The PC building landscape has changed a lot in the past decade. What used to be common sense for PC enthusiasts in the mid-2010s often doesn’t hold up anymore, but that's not because those habits were necessarily incorrect. The hardware world has evolved continually, and many of these old "best practices" are either unnecessary, or just plain counterproductive for today's builds.

Prioritizing huge chassis

Cases have become smaller these days

Credit: Source: Wikimedia Commons

If there's one thing that screams "2015" in a PC build, it'd be an oversized case. Massive chassis with large drive cages, room for optical drives, hard disk drives, and large side panel fans for extra airflow. Mid-towers and smaller cases did exist, but it definitely wasn't the norm.

Today, small-to-mid towers are much more common, and they're probably the preferred size by many PC enthusiasts. There's not really any downside airflow-wise, and while you might lose expansion space elsewhere, most PC builds today will have storage that is installed directly on the motherboard anyway. Personally, I have a full-sized ATX tower case, but that's purely because of my obsession with great airflow.

Overpaying for premium thermal paste

The performance delta isn't what it once was

Thermal paste discussions used to dominate PC hardware forums. Everyone had very strong opinions on which brand of thermal compound was best, with IC Diamond and Arctic Silver 5 being the two that I remember buying with my allowance. The funny part was: it actually did matter at that time. Over the stock thermal compound, you could easily see multiple degrees shaved off of your temperatures under load.

Today, thermal compound quality is usually measured by how long it can be effective. Most pastes or pads worth their salt are going to be able to cool just as well as the next, Longevity is really what enthusiasts are after today, not pure thermal performance.

Avoiding prebuilt PCs entirely

Prebuilts have merit, but there is a catch

In 2015, "prebuilt" was a dirty word among PC enthusiasts. It usually meant either buying from an OEM who's using proprietary parts, or a system integrator, where you'd likely be paying hundreds on top of the cost of the components.

While there are certainly some diehard enthusiasts today who would rather be six feet under than ever buy a prebuilt, there are valid arguments for why one might want to purchase one. Saving time is a big one, but sometimes the parts you want are really only available through buying a prebuilt, especially when it comes to GPUs.

Avoiding BIOS updates

No need to be afraid anymore

Flashing a BIOS update used to be spooky stuff. Suffering power loss mid-update would brick your board, and as someone who's personally gone through that, I totally understand the old approach of "if it ain't broke, don't fix it."

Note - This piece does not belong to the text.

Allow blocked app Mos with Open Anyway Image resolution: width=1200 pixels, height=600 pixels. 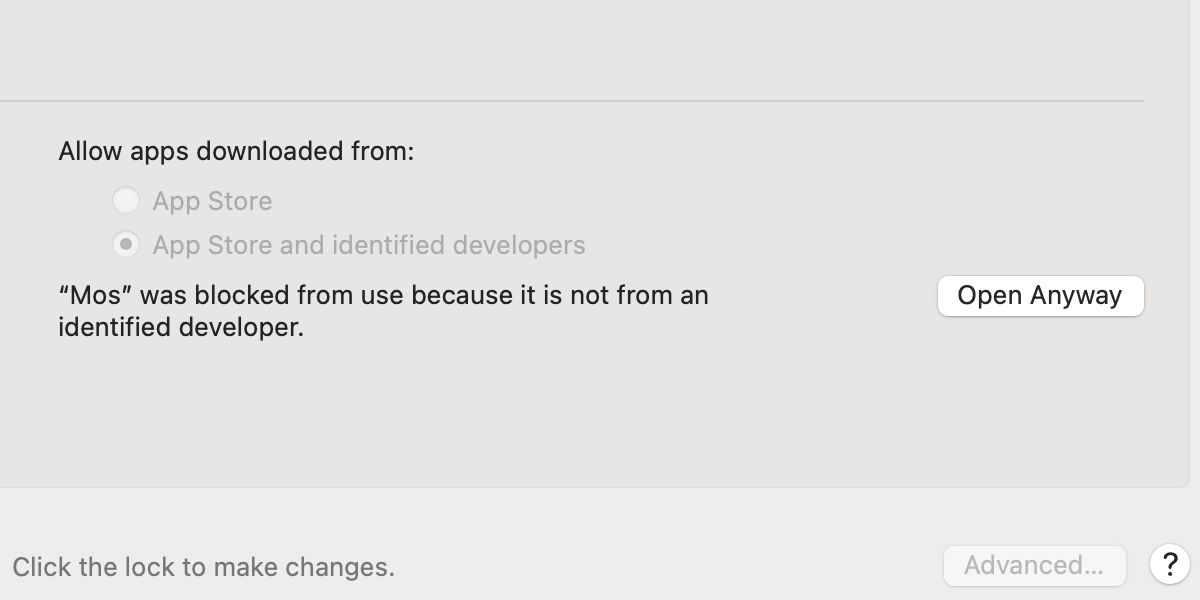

Today, BIOS updates aren't nearly as scary. UEFI environments, dual-BIOS protection, and USB Flashback utilities make updating nearly foolproof. Modern updates bring critical fixes for memory compatibility, CPU microcode, and PCIe stability, which can all directly impact performance.

Buying large HDDs for game librarys

Games belong on solid state storage

Back in 2015, it made total sense for every build to have a large HDD alongside a much smaller SSD. Your spinning platter would be for game storage, while your SSD would be for your OS and programs. SSDs were far too expensive for them to be the only kind of storage in your rig, and large capacities were exorbitantly expensive.

SSDs still aren't a dime a dozen, but they're way cheaper than they used to be. Even a QLC NAND, DRAM-less drive is so much better than having an HDD hold all your games. Game load times, patching, and shader compilation all benefit massively from solid-state storage. HDDs are still fine for backups or cold storage, but they have no business in a modern gaming rig.

Using a discrete sound card

The integrated one is just fine

Audiophiles used to swear by dedicated sound cards like the venerable Creative Sound Blaster Z. They offered cleaner output and better signal-to-noise ratios compared to onboard solutions of the time. On-board audio was just starting to get better in 2015, but it was still worth buying a sound card if you had the dosh for it.

Today’s motherboards feature excellent DACs and isolated audio circuitry, often with high-end codecs like Realtek ALC4080 or even ESS Sabre chips. Unless you’re running studio monitors or professional audio equipment, onboard sound is indistinguishable from discrete cards.

Running a RAID

Just...why?

Running HDDs in RAID 0 was once a staple of a "baller" build in 2015. Even RAID 1s, which have largely disappeared today, were popular for those that wanted some sort of redundancy.

Today, RAID is mostly dead for consumer hardware. A single NVMe drive outperforms any RAID 0 HDD setup by an order of magnitude, and reliability is higher without the complexity. For those looking for redundancy, you're much better off running some sort of external NAS that's running ZFS than you are running a RAID on your main setup.

I can't wait to see what 2035 has to offer

If you built PCs a decade ago, it’s hard not to feel nostalgic about some of these habits, as they were part of what made the hobby so exciting. Progress has rewritten the rules; the hardware is better, the firmware is smarter, and everything is so much more efficient than it was 10 years ago. My own personal PC builds have evolved so much since 2015, and I can't wait to see what the next 10 years have to bring.